接下来,就要进行代码生成了,先看下代码生成的脚本,即代码中scripts路径下的update-codegen.sh文件,应用到了之前提到的代码生成工具,内容如下:
#!/bin/bash APIS_DIR="github.com/rancher/kubecon2018/pkg/apis/clusterprovisioner" VERSION="v1alpha1" APIS_VERSION_DIR="${APIS_DIR}/${VERSION}" OUTPUT_DIR="github.com/rancher/kubecon2018/pkg/client" CLIENTSET_DIR="${OUTPUT_DIR}/clientset" LISTERS_DIR="${OUTPUT_DIR}/listers" INFORMERS_DIR="${OUTPUT_DIR}/informers" echo Generating deepcopy deepcopy-gen --input-dirs ${APIS_VERSION_DIR} \ -O zz_generated.deepcopy --bounding-dirs ${APIS_DIR} echo Generating clientset client-gen --clientset-name versioned \ --input-base '' --input ${APIS_VERSION_DIR} \ --clientset-path ${CLIENTSET_DIR} echo Generating lister lister-gen --input-dirs ${APIS_VERSION_DIR} \ --output-package ${LISTERS_DIR} echo Generating informer informer-gen --input-dirs ${APIS_VERSION_DIR} \ --versioned-clientset-package "${CLIENTSET_DIR}/versioned" \ --listers-package ${LISTERS_DIR} \ --output-package ${INFORMERS_DIR}
介绍下如何获取这些代码生成工具,在$GOPATH/src路径下创建k8s.io目录,进入k8s.io目录,git clone https://github.com/kubernetes/code-generator.git,进入code-generator目录,选择分支,这里应用release-1.8(对应kubernetes1.8版本系列),然后执行安装命令go install ./cmd/{defaulter-gen,client-gen,lister-gen,informer-gen,deepcopy-gen},在$GOPATH/bin下会生成相应的执行程序,如下图所示:
有了必要的工具后,就可以执行代码生成脚本了,执行update-codegen.sh时可能会发现报错,提示需要依赖kubernetes和apimachinery这两个项目,github上下载这两个项目到$GOPATH/src/k8s.io路径下,并切换为release-1.8分支,再次执行即可,最终得到生成代码后的路径信息如下:
RKE安装
运行demo还需要使用RKE工具,那么什么是RKE?这里还是给出官方的说明:Rancher Kubernetes Engine, an extremely simple, lightning fast Kubernetes installer that works everywhere.
在$GOPATH/src/ github.com/rancher/下git clone https://github.com/rancher/rke.git,go build生成rke执行文件,如下图所示:
代码执行
工具齐全了,现在开始准备执行代码了。

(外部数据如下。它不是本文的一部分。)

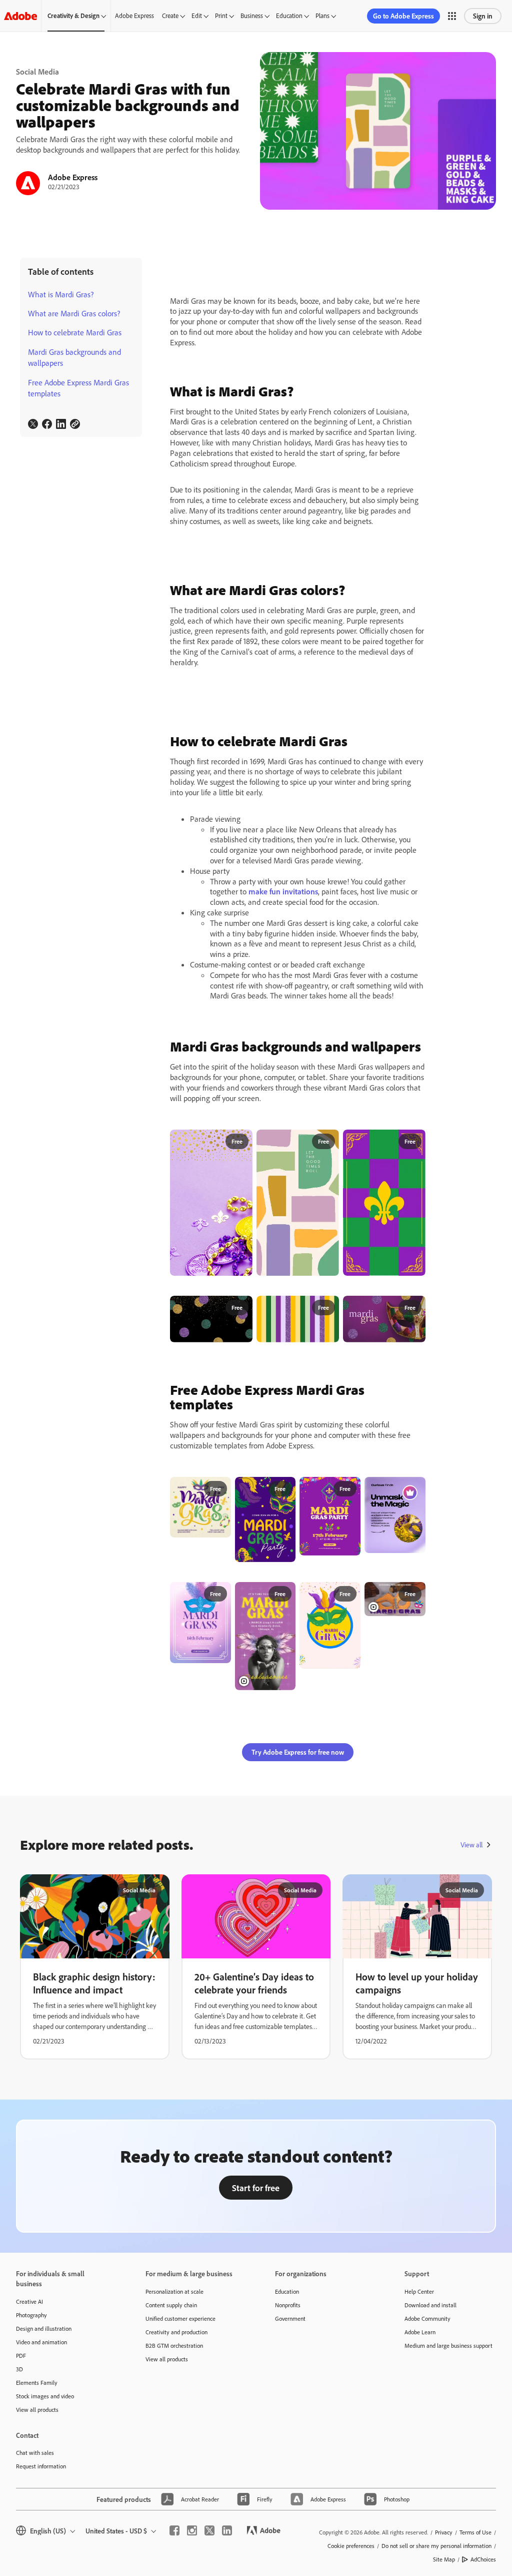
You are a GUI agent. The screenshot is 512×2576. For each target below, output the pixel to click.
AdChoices (483, 2559)
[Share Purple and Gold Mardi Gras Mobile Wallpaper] (240, 1142)
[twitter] (209, 2530)
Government (290, 2318)
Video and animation (41, 2342)
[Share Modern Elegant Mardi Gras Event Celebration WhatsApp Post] (219, 1594)
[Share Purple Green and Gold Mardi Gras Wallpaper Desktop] (414, 1308)
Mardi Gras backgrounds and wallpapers (74, 357)
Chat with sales (35, 2452)
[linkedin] (227, 2530)
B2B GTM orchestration (174, 2345)
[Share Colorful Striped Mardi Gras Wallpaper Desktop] (327, 1308)
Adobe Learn (420, 2332)
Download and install (430, 2305)
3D (19, 2369)
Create (170, 16)
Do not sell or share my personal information (437, 2545)
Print (221, 16)
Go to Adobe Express (403, 16)
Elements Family (37, 2382)
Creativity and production (177, 2332)
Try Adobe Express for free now (298, 1752)
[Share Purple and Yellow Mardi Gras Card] (348, 1594)
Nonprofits (287, 2305)
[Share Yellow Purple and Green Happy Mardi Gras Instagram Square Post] (219, 1489)
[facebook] (175, 2530)
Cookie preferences (351, 2545)
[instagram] (192, 2530)
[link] (33, 424)
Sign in (482, 16)
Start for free (256, 2187)
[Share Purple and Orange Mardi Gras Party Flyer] (348, 1488)
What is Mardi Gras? (61, 294)
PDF (21, 2355)
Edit (197, 16)
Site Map (444, 2559)
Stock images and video (45, 2396)
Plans (323, 16)
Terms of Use (476, 2532)
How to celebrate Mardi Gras (75, 332)
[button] (452, 16)
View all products (37, 2409)
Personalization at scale (175, 2291)
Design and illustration (44, 2328)
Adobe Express (134, 16)
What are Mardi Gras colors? (74, 313)
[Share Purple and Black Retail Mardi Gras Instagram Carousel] (414, 1488)
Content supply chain (171, 2305)
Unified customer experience (181, 2318)
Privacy (443, 2532)
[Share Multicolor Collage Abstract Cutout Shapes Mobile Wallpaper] (327, 1142)
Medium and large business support (448, 2345)
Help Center (419, 2291)
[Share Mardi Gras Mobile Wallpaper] (414, 1142)
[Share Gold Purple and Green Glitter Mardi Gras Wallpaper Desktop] (240, 1308)
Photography (31, 2315)
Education (289, 16)
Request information (41, 2466)
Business (251, 16)
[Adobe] (20, 16)
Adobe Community (427, 2318)
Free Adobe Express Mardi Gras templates (78, 387)
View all (471, 1844)
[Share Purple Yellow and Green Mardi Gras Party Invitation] (284, 1489)
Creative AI (29, 2301)
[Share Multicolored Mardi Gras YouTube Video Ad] (414, 1594)
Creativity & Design (74, 16)
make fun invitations (283, 891)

Alena Prokharchyk在demo中的代码比较简洁易懂,不做过多的分析了,主要看一下Cluster CRD资源的yml文件,在代码执行时会进行kubectl apply -f该文件,即创建了Cluster资源:
apiVersion: apiextensions.k8s.io/v1beta1
kind: CustomResourceDefinition
metadata:
name: clusters.clusterprovisioner.rke.io
spec:
group: clusterprovisioner.rke.io
version: v1alpha1
names:
kind: Cluster
plural: clusters
scope: Cluster
再看下controller相关的代码片段,主要关注informer中Callbacks的实现和object进入到Workqueue后Worker进行的处理,Callbacks内容如下所示:
...... controller.syncQueue = util.NewTaskQueue(controller.sync) controller.clusterInformer.AddEventHandler(cache.ResourceEventHandlerFuncs{ AddFunc: func(obj interface{}) { controller.syncQueue.Enqueue(obj) }, UpdateFunc: func(old, cur interface{}) { controller.syncQueue.Enqueue(cur) }, }) ......
Worker内容如下,即从Workqueue中get到内容后,根据cluster的DeletionTimestamp元数据值进行Cluster的Remove和ADD,在Remove和ADD的代码中会进行RKE的调用。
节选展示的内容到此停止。